Escuridão



Tudo é igual e ao mesmo tempo diferente; a paisagem em redor agora completamente adormecida pelo sopro frio do Inverno silencia tudo à volta. Já não há restolhar de folhas quebradiças da cor do fogo, nem os pássaros cantam as suas canções alegres. Os que voam para sul, há muito abandonaram o lugar e aqueles que só acordarão na Primavera estão enrolados, quentes e adormecidos nas suas tocas.

Ela ainda está com Ele, segura-o no regaço atenta a cada respiração, a cada pulsação lenta e espaçada. O seu olhar prende-se ao rosto que em tão pouco tempo foi alvo de mudanças; a barba e o cabelo encanecidos, os dedos agora são como galhos nus e secos  entrelaçados com os Dela. Já não há no olhar aquele brilho bravio e sedutor, agora reflecte-se o cansaço e uma sabedoria infinita.

O tempo cobra por cada estação o seu tributo, seja ele o mais nobre ou o mais humilde dos viventes; nem mesmo Ele escapa dessa roda que gira e perpetua os ciclos de renascimento, vida e morte. É assim que o mundo vive e se transforma.



Em todo este tempo, Ela esteve presente e a assistir a decadência do companheiro; nunca deixando de segurar-Lhe o corpo contra o seu; e muitas foram as vezes que as palavras foram desnecessárias, muitas mais foram as vezes em que o olhar Dela ficou cativo do Dele. E nessas horas, nas palavras que não eram ditas, reverberavam alto toda a tempestade de sentimentos. Uma união que já existiu antes mesmo de acontecer.

Agora, a tarde escoa-se tão rapidamente como a vida Dele; a bola de fogo que alumia uma parte do dia, agora já está tão fraco como Ele. Em cada fôlego arrancado do peito Dele, a bola de fogo descai mais um bocado no horizonte. Ela assiste esse compasso, o peito Dele a encher-se com dificuldade e a bola de fogo a mergulhar mais abaixo. A fina névoa começa a surgir, cobrindo com um manto pálido os que assistem ao seu fim . O lobo deitado aos pés Dele permanece vigilante, o corvo em cima do galho encolhe-se contra o vento. A cobra, há muito adormecida, será a única que irá acompanhá-Lo, já que também carrega em si o acto de renovação.

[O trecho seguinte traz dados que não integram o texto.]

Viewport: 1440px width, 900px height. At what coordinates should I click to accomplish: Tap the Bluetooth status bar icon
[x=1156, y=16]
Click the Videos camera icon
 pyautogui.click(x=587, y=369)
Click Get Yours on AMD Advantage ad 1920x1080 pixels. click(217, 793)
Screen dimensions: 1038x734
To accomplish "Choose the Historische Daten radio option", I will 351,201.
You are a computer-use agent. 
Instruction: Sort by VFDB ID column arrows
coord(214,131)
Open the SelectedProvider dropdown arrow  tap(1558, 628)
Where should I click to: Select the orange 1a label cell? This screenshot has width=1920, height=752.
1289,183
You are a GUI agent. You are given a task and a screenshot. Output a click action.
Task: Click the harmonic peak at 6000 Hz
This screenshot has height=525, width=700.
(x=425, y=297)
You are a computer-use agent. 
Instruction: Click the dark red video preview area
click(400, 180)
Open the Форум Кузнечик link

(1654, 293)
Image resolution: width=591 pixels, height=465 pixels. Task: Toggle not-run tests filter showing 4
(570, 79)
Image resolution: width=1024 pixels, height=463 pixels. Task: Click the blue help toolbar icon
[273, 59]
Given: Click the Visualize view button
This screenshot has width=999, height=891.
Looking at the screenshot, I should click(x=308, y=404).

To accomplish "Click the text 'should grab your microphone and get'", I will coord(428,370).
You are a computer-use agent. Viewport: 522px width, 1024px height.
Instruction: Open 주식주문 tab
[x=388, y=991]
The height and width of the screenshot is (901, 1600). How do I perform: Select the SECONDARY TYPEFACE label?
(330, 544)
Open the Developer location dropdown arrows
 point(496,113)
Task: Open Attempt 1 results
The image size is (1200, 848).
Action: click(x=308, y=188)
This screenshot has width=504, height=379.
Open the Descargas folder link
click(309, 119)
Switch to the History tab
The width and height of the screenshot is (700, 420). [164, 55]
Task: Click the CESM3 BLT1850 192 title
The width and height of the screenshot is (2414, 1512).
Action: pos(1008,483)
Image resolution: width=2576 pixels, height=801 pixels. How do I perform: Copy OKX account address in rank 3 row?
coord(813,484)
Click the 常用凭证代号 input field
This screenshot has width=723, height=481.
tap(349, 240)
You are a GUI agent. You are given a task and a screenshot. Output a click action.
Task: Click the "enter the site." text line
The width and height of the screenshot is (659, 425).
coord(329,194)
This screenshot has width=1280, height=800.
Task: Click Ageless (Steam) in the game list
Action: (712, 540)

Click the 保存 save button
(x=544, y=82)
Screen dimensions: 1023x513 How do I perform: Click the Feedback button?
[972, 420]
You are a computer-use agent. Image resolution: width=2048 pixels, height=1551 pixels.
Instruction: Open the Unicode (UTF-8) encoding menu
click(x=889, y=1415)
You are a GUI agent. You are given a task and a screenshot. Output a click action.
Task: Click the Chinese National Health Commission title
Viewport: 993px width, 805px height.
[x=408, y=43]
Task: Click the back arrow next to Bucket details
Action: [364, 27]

De cada vez que a luz descai no horizonte, em cada respiração tirada do ar com mais dificuldade, Ela segura-O com mais força; tenta adoçar com o seu calor o fim inevitável. Os dedos Dela, feitos de luz, entrelaçam-se mais nos Dele, sustentando-O e dando-Lhe o conforto possível. Os olhos Dela pregam-se no horizonte, meia linha de luz e é tudo quanto resta de tempo. É já quase a hora, o tempo urge e Ela olha para o rosto tão conhecido e tão amado de todos os tempos. Ele então abre os olhos pela última vez, já sem brilho, já sem viço mas prende-se nos Dela, a boca seca e gretada esboça um sorriso e com o que consegue arrancar do ar como força, sussurra docemente: "Espera por mim, minha Amada, voltarei".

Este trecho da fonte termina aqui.